Christian Scott (tp)
Elena Pinderhughes (fl)
Alex Han (as)
Lawrence Fields (p,key)
Weedie Brajimah (per)
Corey Fonville (ds)
ピアノによるイントロから怒涛のドラム・アンド・ベース・サウンドがなだれ込み、パーカッションが乱舞する迫力のオープニング。こんなのをライブで体験したら茫然自失だ。
3曲目の「Guinnevere」は、マイルス・デイビスも取り上げたナンバーで、ここではスコットのジャズ・トランペッターとしての卓越した技量を堪能する事ができる。
エレーナ・ピンダーヒューズのフルートが奏でる牧歌的なテーマに続く、ローレンス・フィールズのピアノが素敵な4曲目。音量を上げて聴くと、バスドラにシンクロして鳴らされるサブベースっぽい低音が快感だ。

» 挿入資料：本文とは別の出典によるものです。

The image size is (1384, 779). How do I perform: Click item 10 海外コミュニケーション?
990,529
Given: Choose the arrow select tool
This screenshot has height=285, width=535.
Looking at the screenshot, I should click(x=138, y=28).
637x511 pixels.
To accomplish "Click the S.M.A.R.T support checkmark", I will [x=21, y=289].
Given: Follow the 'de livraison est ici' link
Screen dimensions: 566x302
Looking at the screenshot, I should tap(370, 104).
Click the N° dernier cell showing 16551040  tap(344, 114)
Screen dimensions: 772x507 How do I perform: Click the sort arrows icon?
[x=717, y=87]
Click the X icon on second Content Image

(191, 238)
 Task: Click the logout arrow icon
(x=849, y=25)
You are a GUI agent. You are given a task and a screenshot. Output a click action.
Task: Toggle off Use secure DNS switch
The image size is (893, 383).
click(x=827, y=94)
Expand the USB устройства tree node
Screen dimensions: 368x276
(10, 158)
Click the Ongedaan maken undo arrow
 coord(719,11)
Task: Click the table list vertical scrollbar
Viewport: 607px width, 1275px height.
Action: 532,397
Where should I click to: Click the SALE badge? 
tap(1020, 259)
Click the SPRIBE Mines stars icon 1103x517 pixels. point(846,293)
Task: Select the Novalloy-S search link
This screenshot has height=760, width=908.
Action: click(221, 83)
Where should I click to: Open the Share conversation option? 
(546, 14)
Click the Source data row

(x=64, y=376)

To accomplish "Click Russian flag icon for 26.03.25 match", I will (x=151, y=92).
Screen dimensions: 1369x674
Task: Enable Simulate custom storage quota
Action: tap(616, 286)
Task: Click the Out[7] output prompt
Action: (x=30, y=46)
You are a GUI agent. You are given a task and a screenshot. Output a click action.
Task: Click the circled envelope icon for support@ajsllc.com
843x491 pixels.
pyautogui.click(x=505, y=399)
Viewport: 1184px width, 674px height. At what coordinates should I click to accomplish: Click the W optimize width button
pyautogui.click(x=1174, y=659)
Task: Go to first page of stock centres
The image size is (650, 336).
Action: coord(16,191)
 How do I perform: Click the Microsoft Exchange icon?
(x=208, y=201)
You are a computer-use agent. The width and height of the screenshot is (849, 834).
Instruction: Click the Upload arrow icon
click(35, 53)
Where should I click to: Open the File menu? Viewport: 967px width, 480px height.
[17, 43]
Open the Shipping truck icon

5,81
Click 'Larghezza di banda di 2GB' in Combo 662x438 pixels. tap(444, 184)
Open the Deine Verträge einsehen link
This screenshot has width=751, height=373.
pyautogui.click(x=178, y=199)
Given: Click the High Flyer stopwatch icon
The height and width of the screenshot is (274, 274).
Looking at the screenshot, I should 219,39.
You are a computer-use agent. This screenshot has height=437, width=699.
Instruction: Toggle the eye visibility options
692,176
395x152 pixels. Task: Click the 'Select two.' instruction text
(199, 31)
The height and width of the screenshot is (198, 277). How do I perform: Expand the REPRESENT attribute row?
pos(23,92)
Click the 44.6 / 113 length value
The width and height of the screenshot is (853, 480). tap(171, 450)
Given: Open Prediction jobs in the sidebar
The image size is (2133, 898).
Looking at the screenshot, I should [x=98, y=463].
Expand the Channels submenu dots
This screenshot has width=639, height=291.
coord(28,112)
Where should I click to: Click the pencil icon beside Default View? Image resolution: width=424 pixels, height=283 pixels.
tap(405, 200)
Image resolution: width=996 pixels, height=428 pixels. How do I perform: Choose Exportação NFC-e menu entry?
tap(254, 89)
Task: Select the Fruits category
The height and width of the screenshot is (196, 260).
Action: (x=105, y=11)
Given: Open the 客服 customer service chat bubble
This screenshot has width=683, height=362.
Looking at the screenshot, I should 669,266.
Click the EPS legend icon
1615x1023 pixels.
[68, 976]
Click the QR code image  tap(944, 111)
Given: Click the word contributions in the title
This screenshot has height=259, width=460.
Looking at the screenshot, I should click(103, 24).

5曲目「Sunrise in Beijing」では、トランペットとフルートのゆったりとしたユニゾンと強烈なリズムの対比、後半の素晴らしいフルートソロと聴きどころ満載で、アルバム前半のクライマックスだ。
アフロビートのリズムを使ったスローナンバー「Huntress (for Cara)」を挟んで、アルバム後半も熱気に満ちた演奏で大いに盛り上がる。
クリスチャン・スコットは、「Centennial Trilogy」に代表されるスタジオ・レコーディングで、非常に先鋭的でハイブリッドな音楽制作を実践する孤高のアーティストというイメージがあるが、本作はライブ特有の高揚感と充実したバンドの演奏によって最高のジャズ・アルバムとなっている。